MSE Master of Science in Engineering

The Swiss engineering master's degree


Each module contains 3 ECTS. You choose a total of 10 modules/30 ECTS in the following module categories: 

  • 12-15 ECTS in technical scientific modules (TSM)
    TSM modules teach profile-specific specialist skills and supplement the decentralised specialisation modules.
  • 9-12 ECTS in fundamental theoretical principles modules (FTP)
    FTP modules deal with theoretical fundamentals such as higher mathematics, physics, information theory, chemistry, etc. They will teach more detailed, abstract scientific knowledge and help you to bridge the gap between abstraction and application that is so important for innovation.
  • 6-9 ECTS in context modules (CM)
    CM modules will impart additional skills in areas such as technology management, business administration, communication, project management, patent law, contract law, etc.

In the module description (download pdf) you find the entire language information per module divided into the following categories:

  • instruction
  • documentation
  • examination 
Machine Learning (FTP_MachLe)

Machine learning (ML) emerged out of artificial intelligence and computer science as the academic discipline concerned with “giving computers the ability to learn without being explicitly programmed” (A. Samuel, 1959). Today, it is the methodological driver behind the mega-trend of digitalization. ML experts are highly sought after in industry and academia alike.
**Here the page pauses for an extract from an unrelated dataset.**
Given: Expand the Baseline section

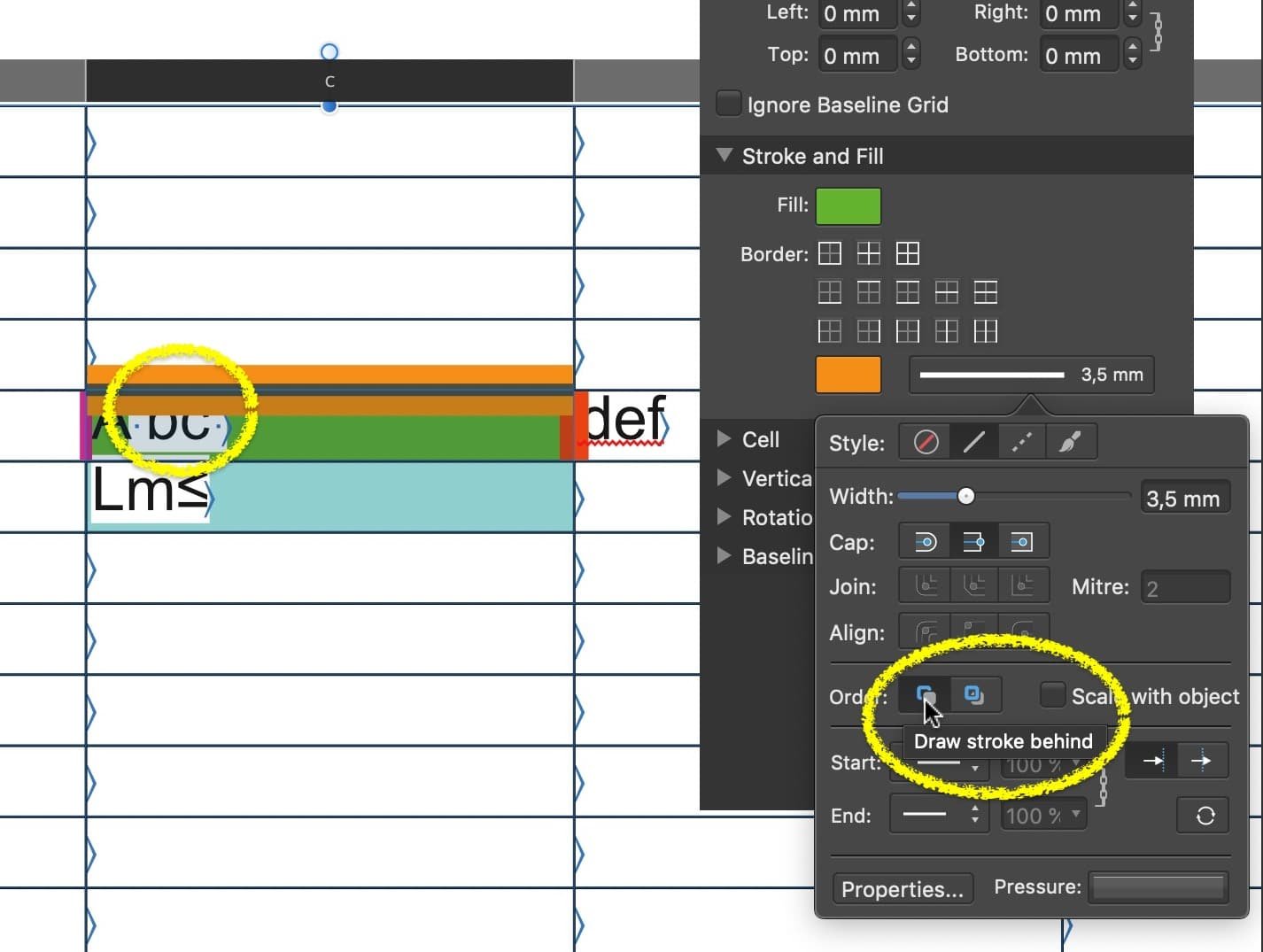Looking at the screenshot, I should (x=723, y=556).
This course builds upon basic knowledge in math, programming and analytics/statistics as is typically gained in respective undergraduate courses of diverse engineering disciplines. From there, it teaches the foundations of modern machine learning techniques in a way that focuses on practical applicability to real-world problems. The complete process of building a learning system is considered:

  • formulating the task at hand as a learning problem;
  • extracting useful features from the available data;
  • choosing and parameterizing a suitable learning algorithm.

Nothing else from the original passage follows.